The combination of Augmented Reality with print publishing is an area that we at WORKSHOP 3D are very excited about. In fact, the publication of an Augmented Reality supported book, CoCA pop-up (AR)t that I published for Seattle’s Center on Contemporary Art, was the precursor to and in many ways the impetus for the formation of the company, and it’s an application in which we remain vitally interested.
So when the NASA AR Notebook recently came to my attention, I quickly ordered my copy, and am happy to share what I found when it arrived.
As a connoisseur of books, I was not let down by the physical product. The first thing you see when you open the package is a well-constructed black box that keeps your NASA AR Notebook safe both during shipping and on your shelf. Not quite museum quality, but for thirty bucks, it’s a nice package.
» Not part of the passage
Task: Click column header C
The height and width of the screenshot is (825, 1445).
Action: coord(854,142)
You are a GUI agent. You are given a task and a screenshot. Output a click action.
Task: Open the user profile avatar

When I opened the box, I was once again elated at the beautifully embossed cover with bold red print. The notebook is available in white or silver, and I got mine in silver. Good choice, I think. It really looks like a NASA product. Also inside the box was a card with a QR code on it, which I scanned to download the AstroReality Explorer app that accompanies the NASA AR Notebook.
Just inside the front cover, I encountered my first Augmented Reality experience. There wasn’t anything there to tell me I should scan it, but I did anyway, and boy am I glad I did. It’s the clear highlight of the book, from an A.R. perspective. When the inside front cover is scanned, as shown above, the solar system springs to life in Augmented Reality, better illustrated in the image at the top of this page.
Initially, the sun is at the center, and all of the planets are rotating around it, and on their own axis. It’s a nice simulation. Planet labels can be toggled on and off with a button at the top of the screen. If you select an individual planet by tapping on it or selecting it from the slider at the bottom of the screen, it moves to front and center, and you can spin it by swiping. Additionally, some information is displayed about the length of its year, number of moons, distance from the sun, etc. This is the first time the design began to break down for me, a little.
If you look at the picture above, it appears that this information (the text above the button bar at the bottom) is on the screen, but it’s not. It’s in the Augmented Reality, attached to the book itself. That means that it’s only visible if you are looking at the planet from far enough away, and if you are looking at the book from a different direction, it might be sideways or upside down. In fact, I was having so much fun looking at the nicely detailed planets that I didn’t notice it at first. In mind, this information should be displayed in “screen space” not “book space”. Still, this interactive solar system is pretty cool.
The first page of the book itself contains a list of the planets, with a brief description of each. Since it was printed in the same silver-on-black as the inside front cover, I scanned it to see if there was any Augmented Reality attached. There isn’t.
A few pages in, there is another printed page, entitled “Key Moments in NASA History”, which does in fact contain brief descriptions of each decade in NASA’s history. Unlike the inside cover, this page did contain a note at the bottom to scan it with the AstroReality Explorer app.
When you scan this page, the text and image on the page change in the camera view of the book to present a specific key moment in NASA history. There is scrollable timeline and forward and back buttons on screen that allow you to move between the 54 individual “pages” that are presented here. Again, unfortunately, the image above (from AstroReality’s website) is somewhat misleading. The page appears in the A.R. “book space” rather than in “screen space”.
While it’s a cool trick to pack 54 pages of content into basically a blank book (saved on printing costs, I’ll bet), ultimately I found it unsatisfying. Imagine reading a book by looking at it through the camera on your phone rather than directly with your own eyes. Again, I would rather these just be on my screen rather than in the Augmented Reality. The same exact timeline and button controls would work perfectly well, the resolution would be better, and I wouldn’t have to hold the phone aimed at the book the whole time. I think this is a situation where the desire to utilize A.R. technology got in the way of presenting the content, and neither are well served.
All in all though, it’s a beautiful book, a great sketchbook, and it does contain one worthwhile Augmented Reality experience, so I give it a provisional thumbs up. I am very happy to see experimentation with print and Augmented Reality like this happening, and we will continue to promote them and create our own, perhaps with you!